> [练习题目]:
(A) 看下面讲OpenGL光照的选段，回答这几个问题：
(i) 定义漫射光时，数组里的四个数值各是多少？
(ii) 光源位置数组的第四个参数设为1.0f，是告诉OpenGL什么？
(iii) 用glLightfv设定的是哪种属性，主要由它的第几个参数决定？
(B) 把选段里从“FloatBuffer lightPosition = FloatBuffer.wrap(new”起，一直到“GL_SPECULAR高光(光源镜面反射强度的RGBA值)”为止的这部分原样照抄一遍。

> [选段]:
==========

处于漫射光直接照射下的任何对象表面都变得很亮,而几乎未被照射到的区域就显示得要暗一些。


2.光照使用:
①设定光源参数:
//定义环境光(r,g,b,a)
FloatBuffer lightAmbient = FloatBuffer.wrap(new float[]{0.5f,0.5f,0.5f,1.0f});
//定义漫射光
FloatBuffer lightDiffuse = FloatBuffer.wrap(new float[]{1.0f,1.0f,1.0f,1.0f});

//定义光源的位置(前三个参数为坐标X,Y,Z; 第四个参数为1.0f,是告诉OpenGl这里指定的坐标就是光源的位置)
FloatBuffer lightPosition = FloatBuffer.wrap(new float[]{0.0f,0.0f,2.0f,1.0f});

②设置光源:
glLightfv (
int light,// 光源的ID
int pname, // 光源的类型
FloatBuffer params// 光源的数组
)
设定的属性,主要由第二个参数决定:
GL_AMBIENT环境光(光源泛光强度的RGBA值)
GL_DIFFUSE漫射光(光源漫反射强度的RGBA值)
GL_SPECULAR高光(光源镜面反射强度的RGBA值)
GL_POSITION位置(光源的位置)

==========

> [数据部分]:
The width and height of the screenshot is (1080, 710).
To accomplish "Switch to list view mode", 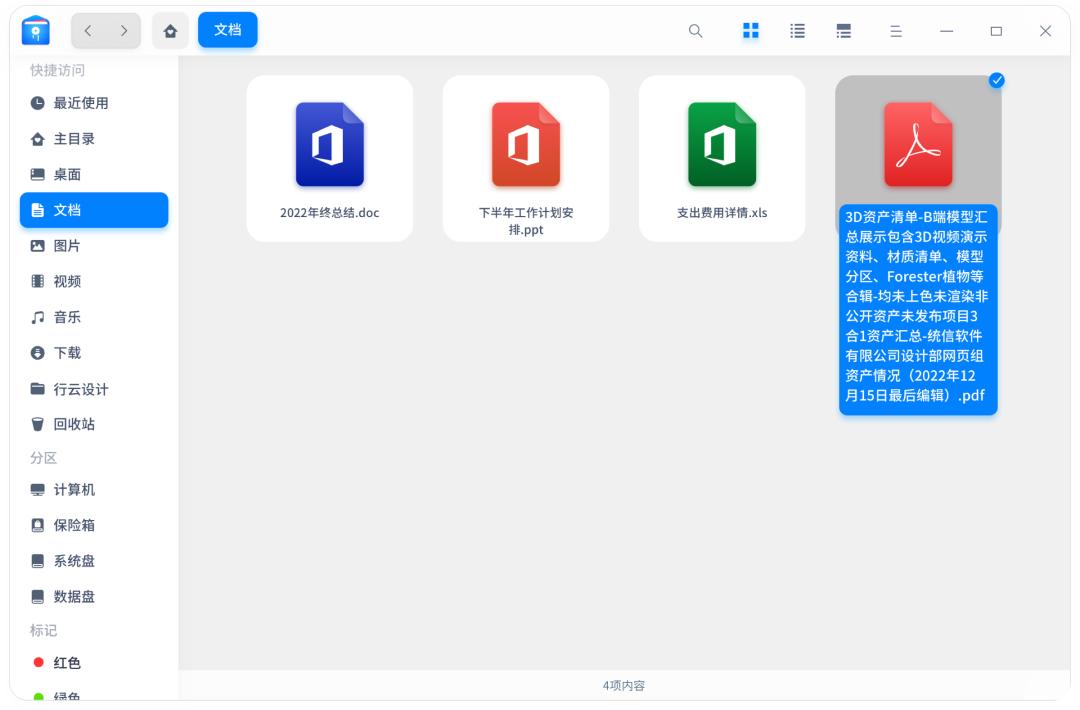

==========

> [参考答案]:
(A)
(i) 四个数值都是1.0f。
(ii) 告诉OpenGL这里指定的坐标就是光源的位置。
(iii) 由第二个参数决定。

(B)
FloatBuffer lightPosition = FloatBuffer.wrap(new float[]{0.0f,0.0f,2.0f,1.0f});

②设置光源:
glLightfv (
int light,// 光源的ID
int pname, // 光源的类型
FloatBuffer params// 光源的数组
)
设定的属性,主要由第二个参数决定:
GL_AMBIENT环境光(光源泛光强度的RGBA值)
GL_DIFFUSE漫射光(光源漫反射强度的RGBA值)
GL_SPECULAR高光(光源镜面反射强度的RGBA值)